• New Macintosh Trojan Turns Your Mac Into a Virtual Website Attacker

    Another Macintosh trojan hits the wild.

    The last Macintosh trojan that we reported on was named Flashback.C, and would execute after you opened a .dmg file posing to be Adobe Flash player. It would install and disable your Apple Anti-Malware system. If you had LittleSnitch installed, the trojan would not execute, instead automatically delete itself.

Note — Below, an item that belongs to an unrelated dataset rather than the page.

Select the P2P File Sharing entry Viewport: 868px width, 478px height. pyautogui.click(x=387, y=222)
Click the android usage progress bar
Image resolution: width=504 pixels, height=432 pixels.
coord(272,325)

    Now, another Macintosh trojan is on the loose. This trojan was originally made for Linux systems, but was ported to Mac OS by a couple of hackers. It's called OSX/Tsnunami.A and it uses your computer and internet connection to attack Web Sites. The Linux build of the trojan was known as Linux/Tsnunami or Troj/Kaiten.

    How does it do that?
    OSX/Tsnunami.A is installed on your computer, and sets itself up with internet servers through IRC and waits for users in those IRC's to enter commands for the trojan to execute. When activated, it will attack a Web Site with Distributed Denial of Service (DDoS) attacks. What this means is that the trojan will repeatedly send bulks of requests to a Web Site until it crashes. Effects will be similar to how Apple's website (more specifically the iOS 5 update servers) crashed due to the huge volume of users trying to update at once. That being said, this trojan can cause huge problems for Web Sites and the unaware user would be denying service to a Web Site, which is generally unlawful under intentional circumstances. So the trojan could be setting you up for more than just downing a Web Site, but it makes your machine a hotspot for agents investigating the issue.

    Does it do anything else?
    Yes. OSX/Tsnunami.A not only makes your computer attack Web Sites, but it also it attempts to fill your computer with more malware. Generally this wouldn't be too bad of an issue, as the Apple Anti-Malware is not disabled by this trojan. Most of it would be forbidden to execute from the start. But a mix of this trojan, plus the Flashback.C trojan is an ugly combination.

    I warn all Mac users to be careful of what they are downloading. Make sure that all downloaded .Dmg files or any kind of file that can be executed are legitimate and downloaded from the official websites. These types of trojans are only installed by inadvertently downloading a fake .Dmg file and installing it. These kinds of trojans can only be installed after the users permits the installation by entering their system password. So please be cautious how you enter your password. If you don't have LittleSnitch, I highly recommend the investment, as it will help keep some of the problems such as Flashback.C out of your system. OSX/Tsnunami.A is definitely not a problem that you want to deal with.

    Sophos Anti-Virus for Mac has been updated to find and terminate OSX/Tsnunami.A. I recommend it if you are in fear that this trojan could potentially put you at risk, that you install Sophos.